■ The task: Print exactly, and only, the lines running from the line containing "At what coordinates" through the end of the records below.

*** Opening Provided data ***

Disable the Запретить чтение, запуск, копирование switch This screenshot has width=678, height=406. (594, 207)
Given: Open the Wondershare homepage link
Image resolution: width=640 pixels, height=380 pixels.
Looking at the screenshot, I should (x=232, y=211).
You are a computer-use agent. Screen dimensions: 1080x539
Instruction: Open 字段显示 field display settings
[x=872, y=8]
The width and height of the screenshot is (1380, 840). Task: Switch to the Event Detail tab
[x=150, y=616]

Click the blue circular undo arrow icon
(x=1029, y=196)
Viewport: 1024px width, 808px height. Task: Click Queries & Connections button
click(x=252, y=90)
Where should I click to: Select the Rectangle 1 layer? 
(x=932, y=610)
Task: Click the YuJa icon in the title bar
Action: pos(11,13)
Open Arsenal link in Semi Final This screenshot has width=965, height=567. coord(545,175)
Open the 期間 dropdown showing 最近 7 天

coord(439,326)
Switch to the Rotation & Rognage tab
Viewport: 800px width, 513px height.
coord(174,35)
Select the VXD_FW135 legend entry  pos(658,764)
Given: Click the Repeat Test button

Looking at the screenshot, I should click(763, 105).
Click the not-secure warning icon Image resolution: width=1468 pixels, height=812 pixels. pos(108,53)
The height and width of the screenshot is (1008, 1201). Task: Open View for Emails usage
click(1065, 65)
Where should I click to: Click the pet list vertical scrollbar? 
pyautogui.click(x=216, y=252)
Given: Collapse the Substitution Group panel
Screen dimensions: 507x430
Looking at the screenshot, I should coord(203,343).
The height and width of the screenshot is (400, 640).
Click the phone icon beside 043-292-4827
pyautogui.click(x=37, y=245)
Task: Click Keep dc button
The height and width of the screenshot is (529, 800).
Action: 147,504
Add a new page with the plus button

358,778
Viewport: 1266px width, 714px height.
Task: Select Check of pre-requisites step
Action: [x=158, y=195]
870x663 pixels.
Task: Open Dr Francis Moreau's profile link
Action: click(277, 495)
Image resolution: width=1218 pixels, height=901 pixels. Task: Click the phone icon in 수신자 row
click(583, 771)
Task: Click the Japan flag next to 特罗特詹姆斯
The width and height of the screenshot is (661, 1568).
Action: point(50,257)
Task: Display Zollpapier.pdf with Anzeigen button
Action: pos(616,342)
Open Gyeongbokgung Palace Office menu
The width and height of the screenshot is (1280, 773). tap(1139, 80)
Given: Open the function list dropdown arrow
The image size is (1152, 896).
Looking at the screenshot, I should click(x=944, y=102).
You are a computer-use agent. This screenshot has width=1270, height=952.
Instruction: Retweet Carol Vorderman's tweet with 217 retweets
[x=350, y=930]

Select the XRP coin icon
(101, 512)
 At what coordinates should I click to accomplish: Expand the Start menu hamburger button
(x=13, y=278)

*** Closing Provided data ***

■ Written response:
 At what coordinates should I click to accomplish: Expand the Start menu hamburger button
(x=13, y=278)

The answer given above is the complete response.